Вслед за Нюркой пустились в пляс и остальные. Никогда не видел Дима Баранцев такого мучительного, ожесточенного веселья на их побледневших лицах, как будто именно в эту минуту они поняли, как им хочется жить и радоваться жизни. Мать подошла к нему с заплаканным лицом и тихонько шепнула: «Сбегай домой. Погляди, что с ним. Только не задирайся».

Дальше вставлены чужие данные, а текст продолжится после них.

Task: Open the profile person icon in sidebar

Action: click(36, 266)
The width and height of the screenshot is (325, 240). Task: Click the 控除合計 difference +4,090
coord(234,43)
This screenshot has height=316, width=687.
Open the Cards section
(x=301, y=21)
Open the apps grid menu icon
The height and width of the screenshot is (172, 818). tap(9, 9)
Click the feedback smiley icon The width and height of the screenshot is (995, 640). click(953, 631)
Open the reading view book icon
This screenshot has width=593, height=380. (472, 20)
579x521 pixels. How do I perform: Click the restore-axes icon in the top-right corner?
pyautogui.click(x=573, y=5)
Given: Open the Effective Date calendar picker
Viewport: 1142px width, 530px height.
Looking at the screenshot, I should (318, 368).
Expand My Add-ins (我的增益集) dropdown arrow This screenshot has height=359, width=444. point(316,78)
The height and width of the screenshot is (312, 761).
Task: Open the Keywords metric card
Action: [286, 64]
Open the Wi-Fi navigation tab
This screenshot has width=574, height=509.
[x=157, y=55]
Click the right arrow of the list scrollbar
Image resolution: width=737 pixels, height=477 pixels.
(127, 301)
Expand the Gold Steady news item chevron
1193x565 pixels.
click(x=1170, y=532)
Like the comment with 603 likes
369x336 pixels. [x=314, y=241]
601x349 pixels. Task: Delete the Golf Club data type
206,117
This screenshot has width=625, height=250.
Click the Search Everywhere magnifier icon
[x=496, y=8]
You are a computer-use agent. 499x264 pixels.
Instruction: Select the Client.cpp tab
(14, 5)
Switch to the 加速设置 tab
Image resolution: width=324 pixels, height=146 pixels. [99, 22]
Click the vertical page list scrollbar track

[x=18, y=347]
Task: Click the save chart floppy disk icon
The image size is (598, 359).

Дима долго ковырялся ключом в двери — насилу открыл. В квартире было темно. Еще стоял невыветрившийся запах чужих людей и неприбранного стола. В комнате, на этажерке, поводил зеленым кошачьим глазом будильник, сухо мерцали обложки томов. По полу, процеженный сквозь тюлевую занавеску, струился холодный ручеек луны. Диму охватил забытый мальчишеский страх. Он боялся пошевельнуться. Ему хотелось выскочить из квартиры, но ноги словно приросли к полу. В старом доме он бы это сделал легко: пнул ногой в обитую войлоком дверь — и ты на воле, но сейчас зловещий щелчок английского замка, который еще надо было нащупать в темноте, парализовал все тело. Нечаянно коснувшись рукой холодной бляхи ремня, Дима вдруг успокоился, пристыдил себя в мелочном испуге и отважно шагнул в комнату.
Отчим стоял к нему спиной, у окна, сцепив на груди руки. Он, вероятно, почувствовал, что Дима неотвязно смотрит ему в затылок, так как досадливо вздернул правое плечо, но не повернулся.
— Тебе чего? — глухо спросил он.
Дима молча присел на краешек дивана.
— Испортил вам праздник? Знаю. Черт меня дернул за язык. Вернее, не черт, а ты.
— Почему я? — насторожился Дима.
— Ты не имеешь права произносить тосты. Всегда ты жил и говорил неискренне.
— Зато вы говорили красиво. Откуда у вас замашки пророка?
— Сейчас я имею право судить себя и людей. Мне открылось то, что тебе еще не скоро откроется.
— Любопытно. Вы меня уже заинтриговали, Федор Иванович, — усмехнулся Дима.
— Смерть, товарищ ефрейтор, всегда интригует человека. Погоди. Она и с твоей души собьет ржавый замок. Распахнет дверь, а оттуда хлынет, как из погреба, такая затхлость и сырость.
— Послушайте, какого черта вы злого духа из себя корчите! Я давно заметил в вас признаки шизофрении, — вскочил в раздражении Дима.